- **YOUR GOAL**
Using the Tower Road mansion history below, please explain in one to three sentences why the writer imagines the house once hosted excellent parties.
-- Begin EXTRACT PROVIDED --
Listed way back in March 2016 for a heavyset $34 million, the high maintenance compound lingered on the market for a full year before finally transferring last month (February 2017) for a still-impressive $25,000,000. And though the buyers’ identities are carefully screened behind a blind trust, Yolanda just happens to know that they are a low-profile Ohio-based businessman named Richard “Rich” Reilly and his wife, Christie Reilly. But forget about that for the moment while we strap into our rocketship and blast away, way back in time.
As we say, the Tudor-ish-style pile was originally constructed in 1934 for an unknown (to Yolanda) individual, but judging by the size and location it must’ve been someone pretty big and important. The house sits on high-nosed Tower Road on the northernmost edge of the city of Beverly Hills. Directly across the street is the city of LA (Beverly Hills Post Office).
Sometime in the 1940s the house became owned by the George Sidney family. Our Mr. Sidney was a bigshot film producer/director at MGM, and he had connections/friendships with most of the big stars from Hollywood’s Golden Age, so Yolanda can only imagine that this house was the site of some excellent — though long-forgotten — Tinseltown parties.
To be honest, Yolanda is not quite sure who Mr. Sidney sold the house to, but we think it might’ve been Freddy DeMann, who served long and exceedingly lucrative stints as the music manager of both Madonna and Michael Jackson. In any case, it was definitely Mr. DeMann who — in 1993 — sold this house for $3,750,000 to well-respected film producer Gale Anne Hurd. It appears Ms. Hurd’s second husband Brian DePalma was also involved in the purchase, though the couple were already dunzo by this time.
After Ms. Hurd married her third (and current) hubby, fellow film producer Jonathan Hensleigh, and the couple sold the house in 1997 for $4,450,000 to billionaire heiress Janet Crown of Chicago’s Crown family.
Sadly for Ms. Crown, we doubt she misses the memories that were made in this house. Sometime in 2006, while her marriage to her celebrity personal trainer hubby Gunnar Peterson was swirling town the toilet of love, her young ex-boytoy (and alleged drug addict) Peter Marino broke into the Tower Road house and was non-fatally stabbed by Ms. Crown’s security guard.
My oh my, what a tangled web some folks weave. But we digress.
In March 2010, Ms. Crown unloaded the property for a rock-bottom $9,600,000 to Marcus Everard, formerly a Hong Kong-based financier who now resides full-time in Los Angeles, so we’ve been told.
Mr. Everard spent years and dumped untold millions into transforming what had been just another big Beverly Hills mansion into the opulent, nobility-worthy compound you see below. Seriously, kiddies, the landscaping costs alone on a property of this caliber probably exceed the amount that most folks earn in a single year. For starters, the entire house is surrounded by some of the tallest hedges we’ve ever laid eyes on, and they cover all the 1,000+ feet of frontage this property sports on tony Tower Road.
-- End EXTRACT PROVIDED --
-- Begin GIVEN MATERIAL --
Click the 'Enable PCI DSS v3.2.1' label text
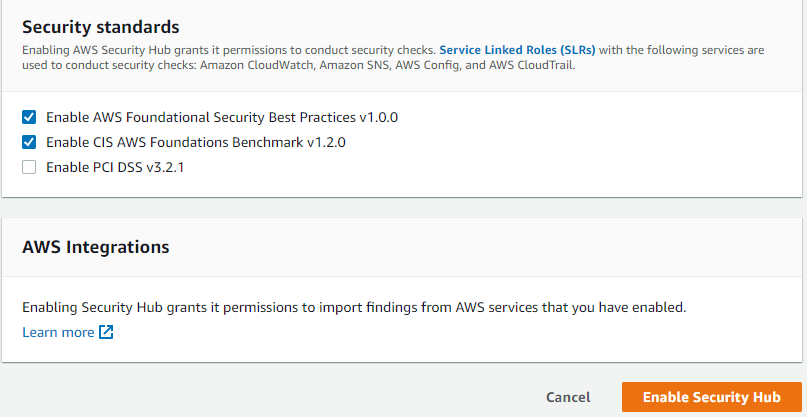The width and height of the screenshot is (807, 417). (115, 167)
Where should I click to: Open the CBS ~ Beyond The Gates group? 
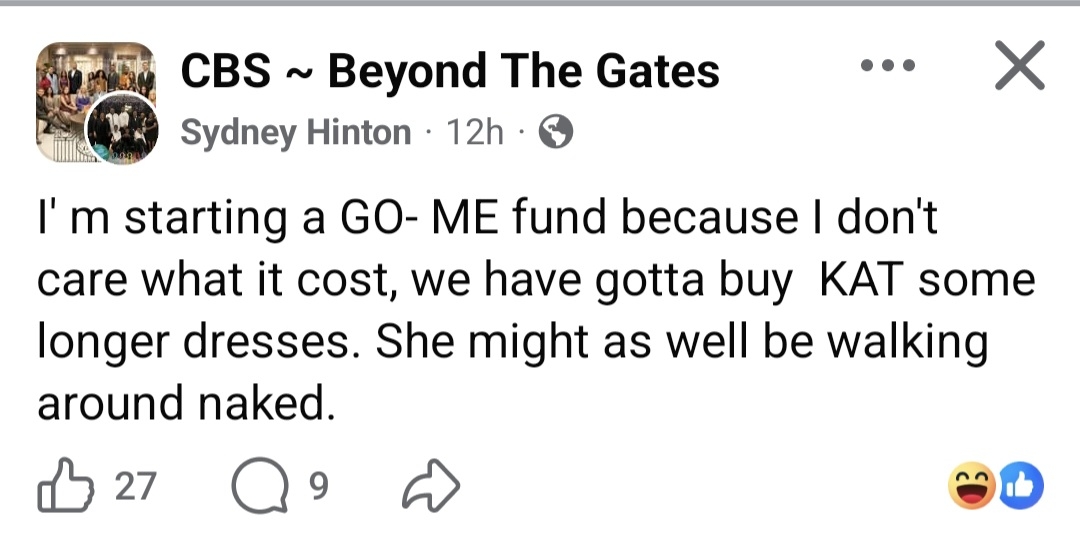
-- End GIVEN MATERIAL --
- **WRITTEN RESPONSE**
From sometime in the 1940s the house was owned by the family of George Sidney, a bigshot film producer/director at MGM. He had connections and friendships with most of the big stars of Hollywood's Golden Age. For that reason the writer imagines the house was the site of some excellent, though long-forgotten, Tinseltown parties.